For businesses especially those operating in sectors with heightened regulation or significant data sensitivity this news carries immediate relevance.

• Reduced blind spots when deploying AI agents: Many enterprises are excited about deploying AI agents for productivity, customer interaction, workflow automation. But they face hesitation around security and compliance. Zenity’s runtime protection helps reduce those blind spots: enabling organisations to deploy with more confidence.

• Faster AI agent adoption: With better runtime controls, businesses may accelerate adoption of agent-based workflows. The “security perimeter” concerns become more manageable when you have deterministic enforcement in place.

• Governance and audit states improved: Businesses subject to regulatory compliance (GDPR, HIPAA, SOX, PCI-DSS) will benefit from improved visibility into agent behaviour, enforcement of policy before data is exfiltrated or secrets exposed. This reduces risk of non-compliance fines and reputational damage.

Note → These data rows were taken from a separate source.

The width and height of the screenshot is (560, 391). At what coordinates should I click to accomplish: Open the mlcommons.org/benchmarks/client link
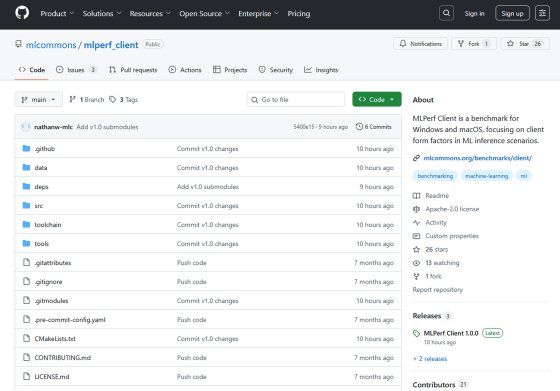coord(478,158)
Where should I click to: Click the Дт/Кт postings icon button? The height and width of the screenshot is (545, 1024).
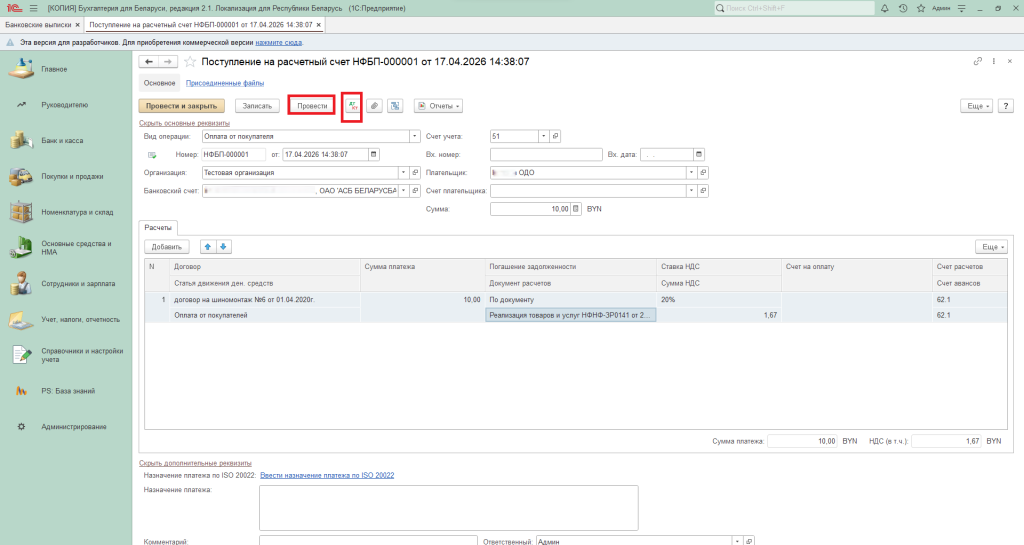[x=351, y=105]
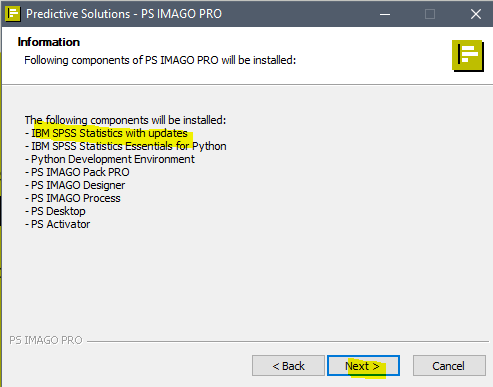Click the PS IMAGO icon in title bar
Screen dimensions: 493x387
[13, 14]
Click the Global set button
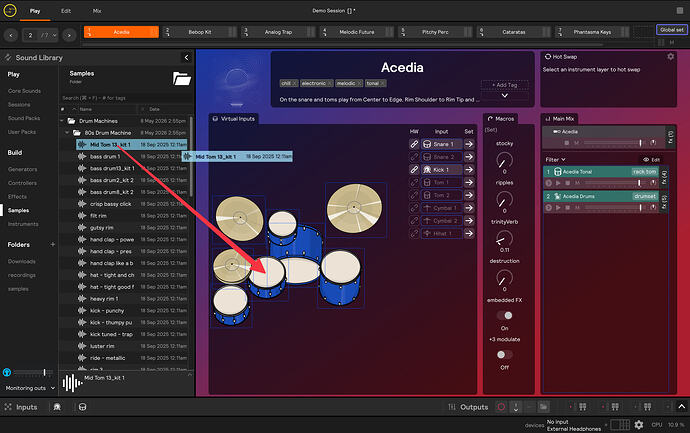Viewport: 690px width, 433px height. click(x=672, y=30)
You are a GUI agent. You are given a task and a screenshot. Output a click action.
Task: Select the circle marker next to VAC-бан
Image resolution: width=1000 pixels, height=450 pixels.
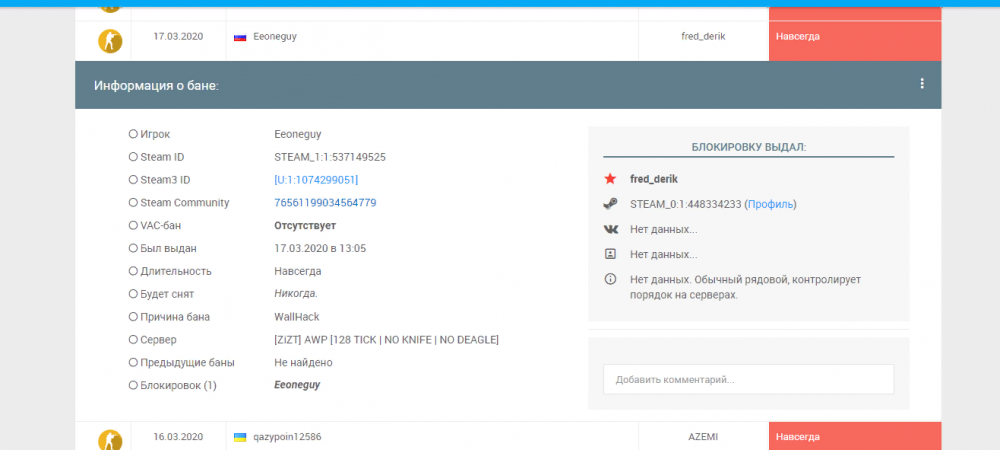[133, 225]
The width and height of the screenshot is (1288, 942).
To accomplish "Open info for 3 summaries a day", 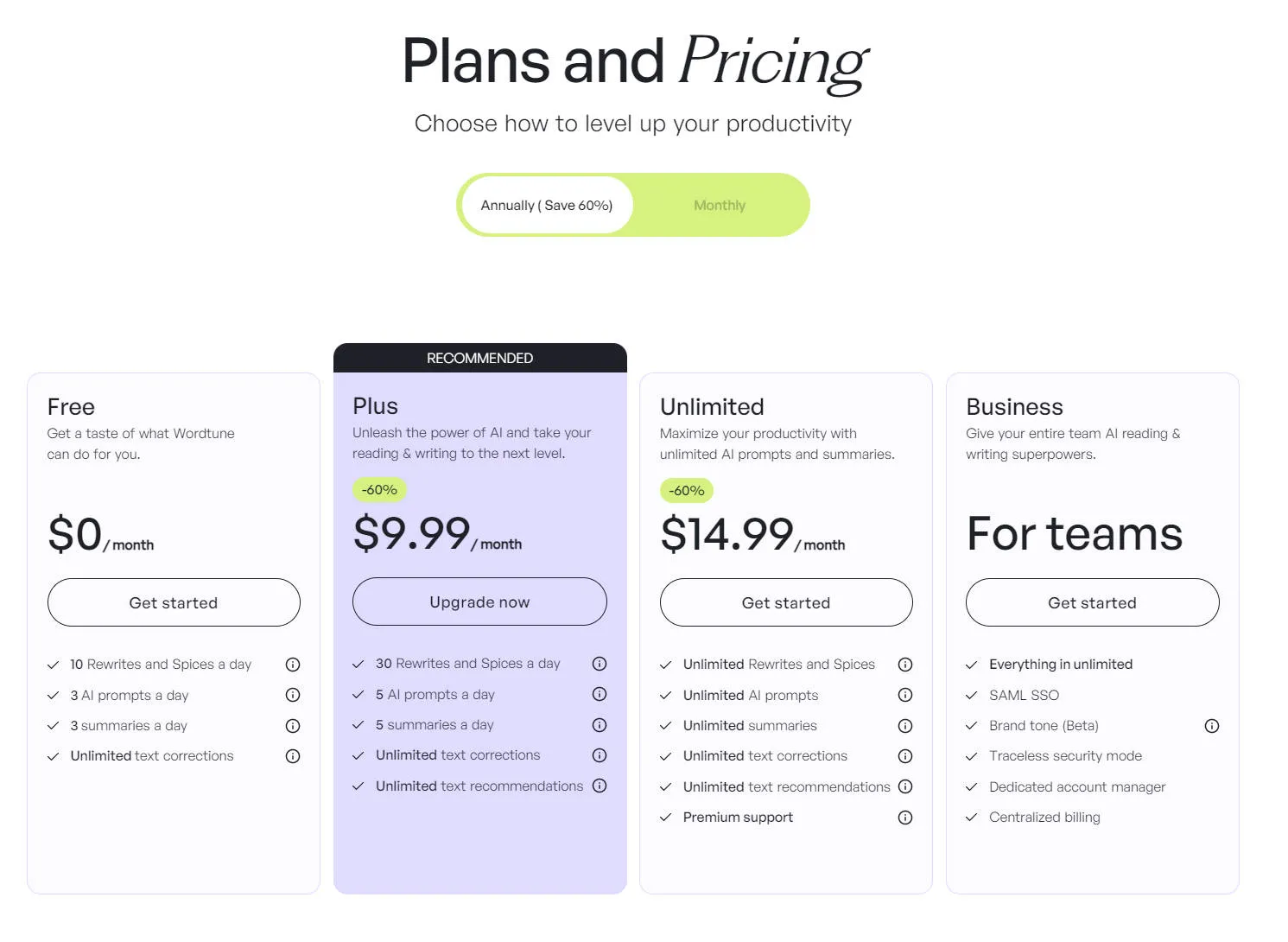I will 292,725.
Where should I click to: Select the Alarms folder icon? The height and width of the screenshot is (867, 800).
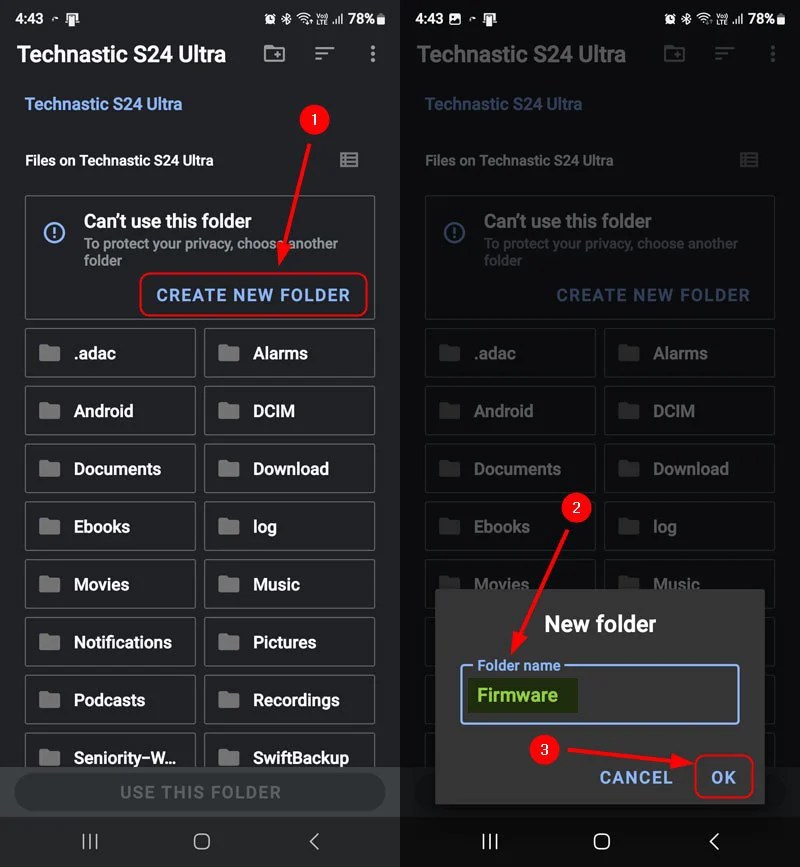pos(230,353)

• Vendor risk and third-party agent usage: As businesses use agents built by third parties or deploy them in partner ecosystems, the runtime protection capability helps mitigate risk from those externally built or managed agents. Security teams get greater control over what happens at the endpoint, regardless of where the model originates.

• Brand trust and customer-facing agents: For businesses exposing agents to customers (chatbots, virtual assistants, autonomous workflows), the risk of unsafe responses or brand damage is real. Having a layer that blocks “unsafe responses” before delivery helps protect brand trust, compliance, and reduces liability.

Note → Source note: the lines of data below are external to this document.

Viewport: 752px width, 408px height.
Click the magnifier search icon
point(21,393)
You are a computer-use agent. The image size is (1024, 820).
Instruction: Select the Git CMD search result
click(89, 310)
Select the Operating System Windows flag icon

• Cost control via prevention: While detection and response remain important, prevention (blocking exfiltration, secrets exposure before damage) is often more cost efficient. Businesses can reduce incident response costs, insurance premiums, and reputational loss by proactively enforcing controls.

Looking Ahead: Strategic Considerations

• Businesses should map their agent-footprint and risk profile: Which AI agents are in use (internal, third-party, SaaS)? What data do they access? What tools or connectors do they invoke? This helps prioritise where runtime protection matters most.

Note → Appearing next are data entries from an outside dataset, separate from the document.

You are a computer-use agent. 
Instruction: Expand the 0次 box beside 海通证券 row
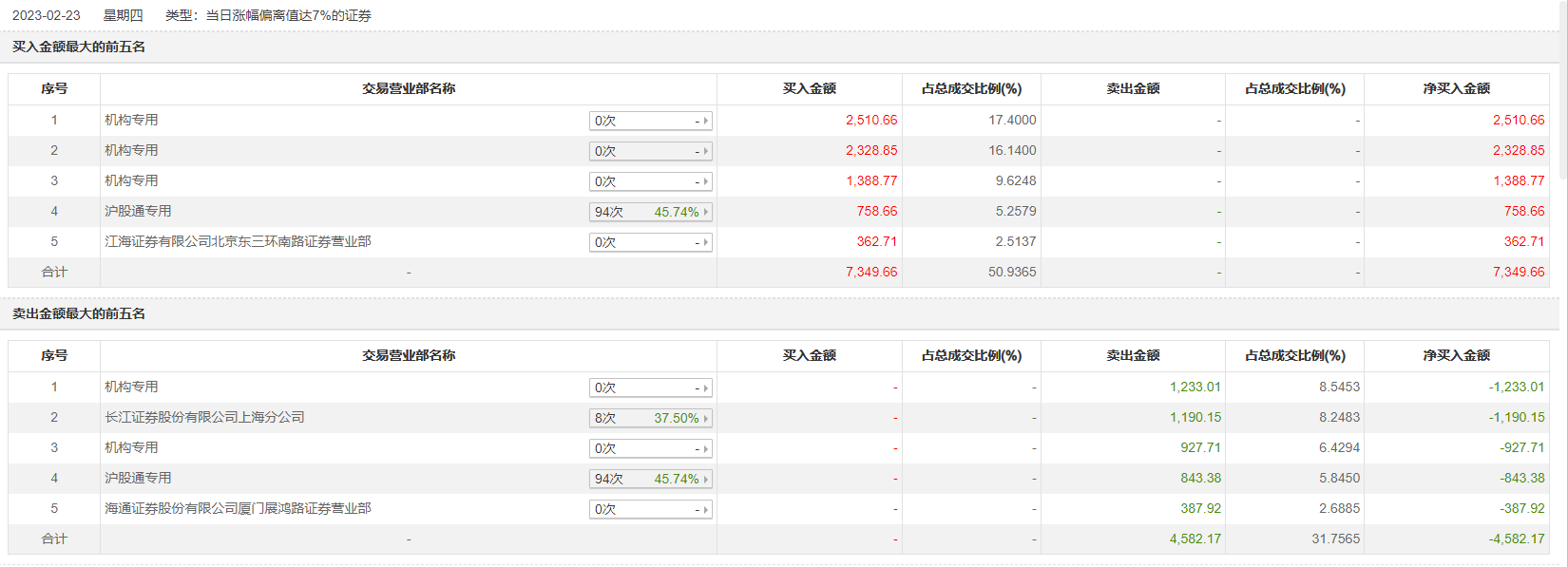[x=650, y=509]
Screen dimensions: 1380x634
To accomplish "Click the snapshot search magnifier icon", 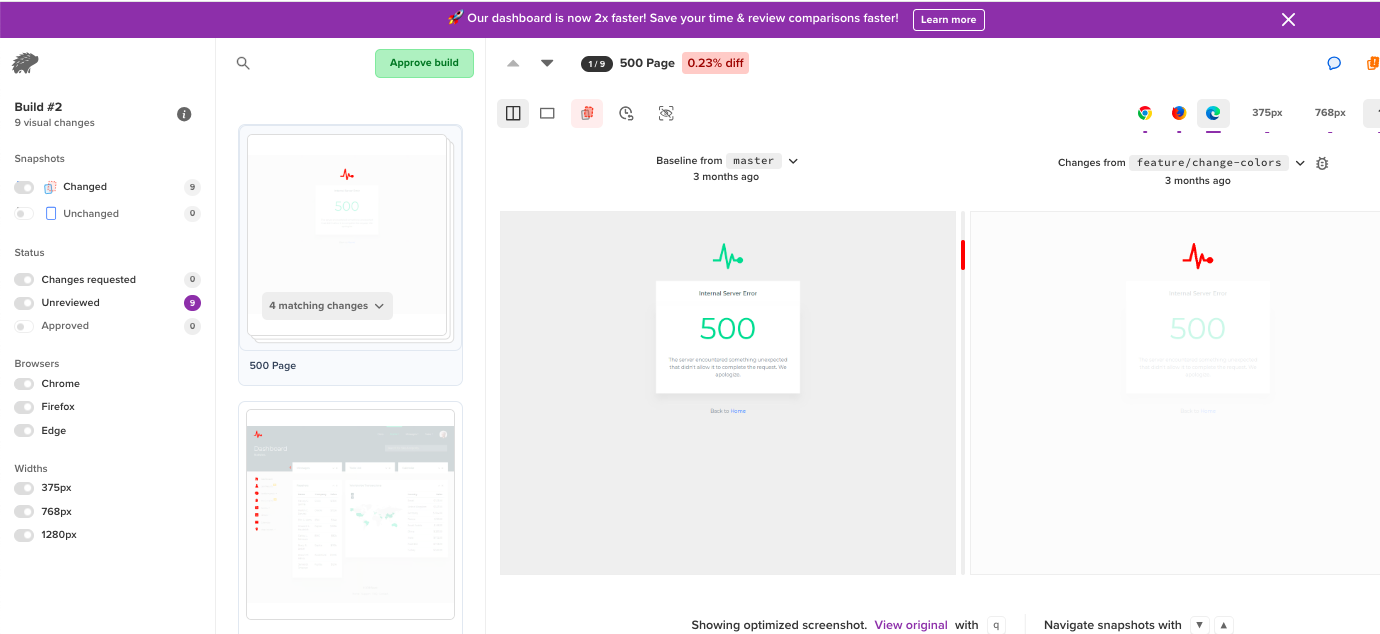I will (243, 63).
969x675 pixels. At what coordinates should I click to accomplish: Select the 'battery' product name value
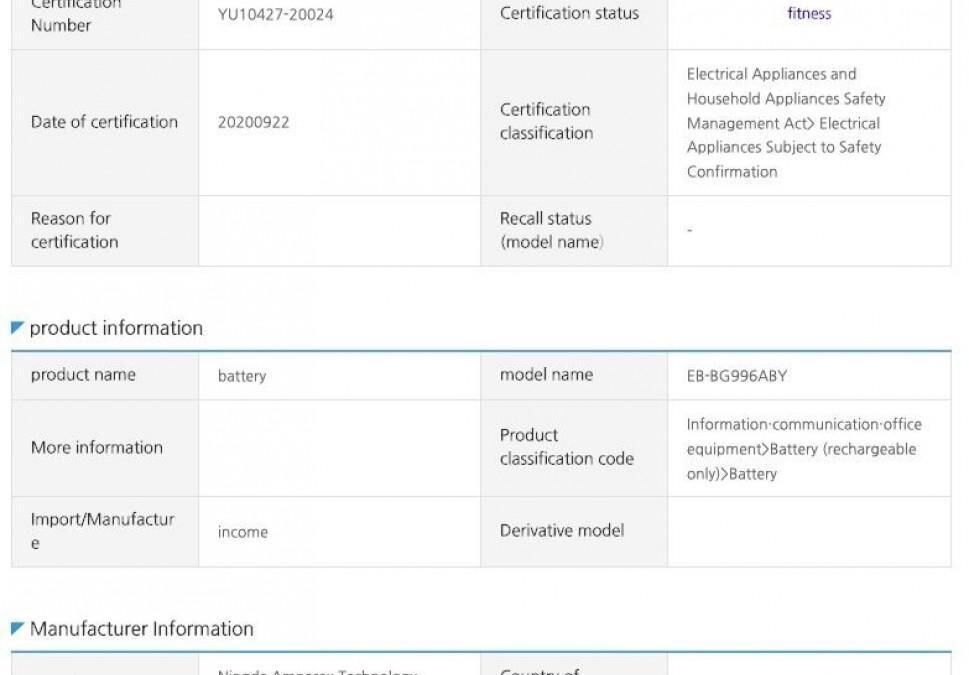242,376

• Security teams must update policies to reflect agent behaviour: Traditional policies focus on users, devices, networks. The next wave needs to address agents: what they’re allowed to do, what they should not do, how their behaviour is monitored and blocked.

• Cybersecurity vendors will increasingly offer agent-centric modules: The market will likely see growth in technologies focused on agent discovery, agent behaviour analytics, runtime enforcement, and agent-focused threat modelling.

• For enterprises, vendor selection will matter: Look for solutions that offer deterministic rule-based enforcement, inline prevention, and end-to-end coverage (SaaS, home-grown, endpoint). As Zenity’s announcement emphasises: “security teams can now address guardrail gaps in AgentKit as agentic AI adoption grows.”

• Ongoing monitoring and incident response will need to evolve: Even with runtime protection, organisations should assume agents will be targeted (or mis-used) and should prepare for incident response specific to agent-behaviour, such as connector misuse, chain of tool invocation, or secrets exfiltration.

Conclusion

The launch by Zenity of runtime protection for OpenAI’s AgentKit is more than a product update it underscores a fundamental shift in how enterprises must think about AI agents, cybersecurity, and governance. The cybersecurity industry is being called to move beyond traditional model-centric monitoring and standard endpoint/network defences, and to focus squarely on agent behaviour, policy enforcement, and real-time prevention.

For businesses across regulated sectors or operating at large scale, this announcement offers the promise of safer, more scalable agent deployment with the kinds of controls needed to protect sensitive data, secrets, brand trust and compliance posture. As AI agents become more pervasive in enterprise workflows, the interplay between innovation and risk will increasingly be mediated by platforms that can enforce policy with precision and Zenity’s offering is one of the early movers in that space.